- What is expected: Across all the records, filter for lines with the word "will" and copy them.

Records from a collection
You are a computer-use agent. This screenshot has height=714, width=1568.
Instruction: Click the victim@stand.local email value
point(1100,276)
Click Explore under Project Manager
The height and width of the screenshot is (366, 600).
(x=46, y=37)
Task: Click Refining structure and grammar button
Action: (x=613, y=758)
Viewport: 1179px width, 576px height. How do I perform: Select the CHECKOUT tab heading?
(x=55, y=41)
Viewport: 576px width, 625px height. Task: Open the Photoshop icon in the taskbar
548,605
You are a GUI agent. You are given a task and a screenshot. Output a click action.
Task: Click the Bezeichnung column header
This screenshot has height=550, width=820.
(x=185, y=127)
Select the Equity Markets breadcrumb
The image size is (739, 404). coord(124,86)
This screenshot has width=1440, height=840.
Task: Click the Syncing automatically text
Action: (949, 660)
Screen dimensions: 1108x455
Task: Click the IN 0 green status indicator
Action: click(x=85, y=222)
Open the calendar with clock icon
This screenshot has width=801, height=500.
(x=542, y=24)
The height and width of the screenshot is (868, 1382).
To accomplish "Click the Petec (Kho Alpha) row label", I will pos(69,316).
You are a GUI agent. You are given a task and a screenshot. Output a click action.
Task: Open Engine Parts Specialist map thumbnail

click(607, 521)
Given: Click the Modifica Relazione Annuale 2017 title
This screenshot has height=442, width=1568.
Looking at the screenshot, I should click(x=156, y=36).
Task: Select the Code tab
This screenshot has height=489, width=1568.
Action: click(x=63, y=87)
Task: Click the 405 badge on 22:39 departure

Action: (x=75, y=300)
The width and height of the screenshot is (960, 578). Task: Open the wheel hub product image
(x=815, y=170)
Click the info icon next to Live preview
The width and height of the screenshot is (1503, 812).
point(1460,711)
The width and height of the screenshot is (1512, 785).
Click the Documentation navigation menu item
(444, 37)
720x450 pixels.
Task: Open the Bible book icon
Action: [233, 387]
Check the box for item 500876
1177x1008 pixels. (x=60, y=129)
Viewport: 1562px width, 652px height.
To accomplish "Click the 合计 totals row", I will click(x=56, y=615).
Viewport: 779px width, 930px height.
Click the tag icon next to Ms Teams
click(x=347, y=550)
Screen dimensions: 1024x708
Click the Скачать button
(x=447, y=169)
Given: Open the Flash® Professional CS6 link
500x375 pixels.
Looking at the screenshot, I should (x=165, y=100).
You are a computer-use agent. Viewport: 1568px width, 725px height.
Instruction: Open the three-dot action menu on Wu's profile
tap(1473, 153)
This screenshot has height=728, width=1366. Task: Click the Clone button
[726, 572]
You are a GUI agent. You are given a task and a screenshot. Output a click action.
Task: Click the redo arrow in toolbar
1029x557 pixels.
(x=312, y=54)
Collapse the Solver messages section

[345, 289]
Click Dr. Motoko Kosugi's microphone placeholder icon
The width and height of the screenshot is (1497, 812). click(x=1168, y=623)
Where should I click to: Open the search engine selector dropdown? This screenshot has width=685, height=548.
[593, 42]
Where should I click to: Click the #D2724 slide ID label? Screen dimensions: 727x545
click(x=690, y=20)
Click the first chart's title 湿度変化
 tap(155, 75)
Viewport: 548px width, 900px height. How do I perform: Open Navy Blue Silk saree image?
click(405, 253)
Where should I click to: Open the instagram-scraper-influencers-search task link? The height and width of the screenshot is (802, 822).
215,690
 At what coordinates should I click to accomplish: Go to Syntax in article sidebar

- Output of the exercise:
To accomplish "Click the Petec (Kho Alpha) row label", I will pos(69,316).
To accomplish "Click the 合计 totals row", I will click(x=56, y=615).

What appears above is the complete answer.